** Opening MATERIAL SUPPLIED block **

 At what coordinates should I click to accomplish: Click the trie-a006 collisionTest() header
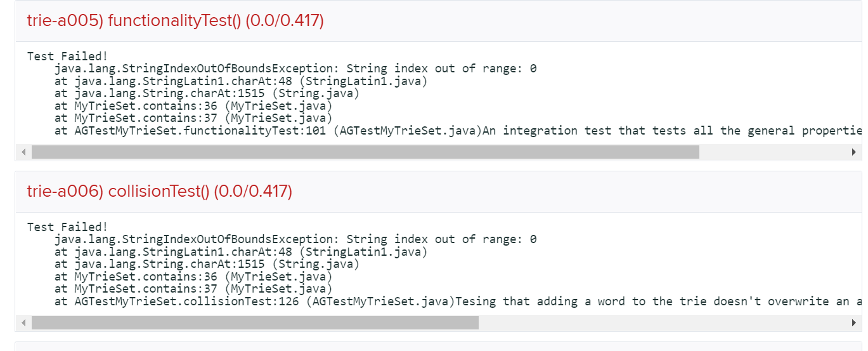click(159, 191)
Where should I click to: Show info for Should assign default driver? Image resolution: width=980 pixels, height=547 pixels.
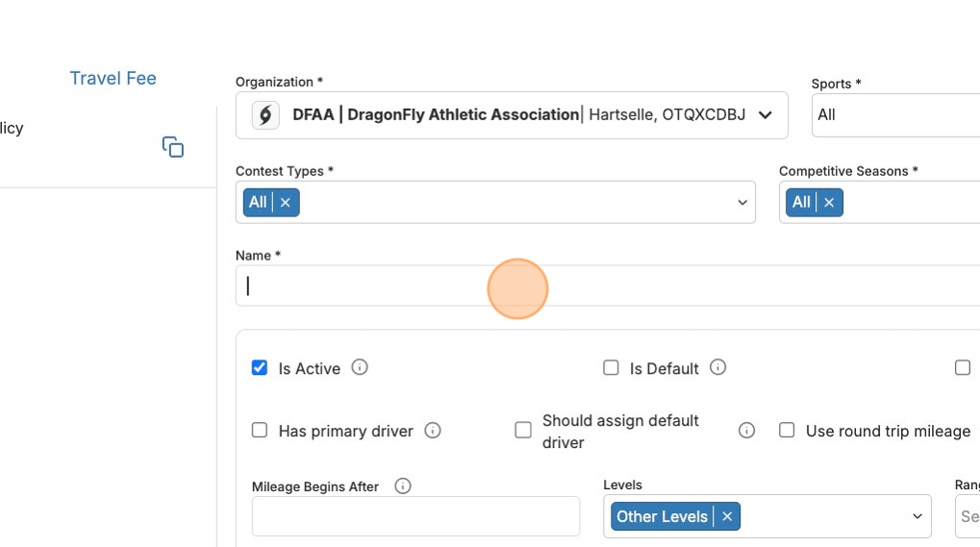(x=746, y=431)
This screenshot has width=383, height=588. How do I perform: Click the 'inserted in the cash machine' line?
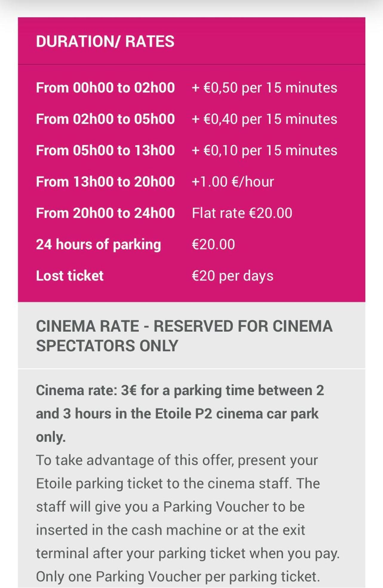170,530
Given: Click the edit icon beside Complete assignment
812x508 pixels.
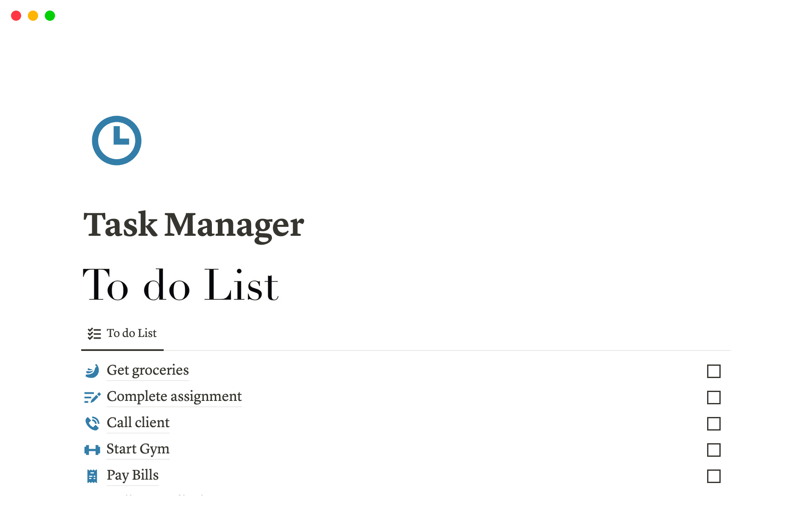Looking at the screenshot, I should [x=92, y=397].
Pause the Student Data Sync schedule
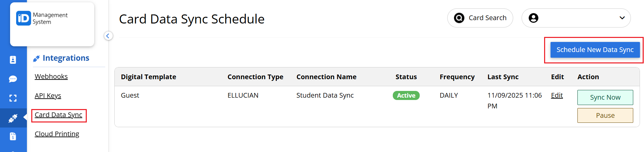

** Closing MATERIAL SUPPLIED block **

## DIRECTIONS
Output the records above in their entirety and exactly, leaving out all images.

## SOLVED EXERCISE
 At what coordinates should I click to accomplish: Click the trie-a006 collisionTest() header
click(159, 191)
Where should I click to: Show info for Should assign default driver? Image resolution: width=980 pixels, height=547 pixels.
(x=746, y=431)
This screenshot has width=383, height=588. How do I perform: Click the 'inserted in the cash machine' line?
170,530
Given: Click the edit icon beside Complete assignment
812x508 pixels.
Looking at the screenshot, I should [x=92, y=397].
Pause the Student Data Sync schedule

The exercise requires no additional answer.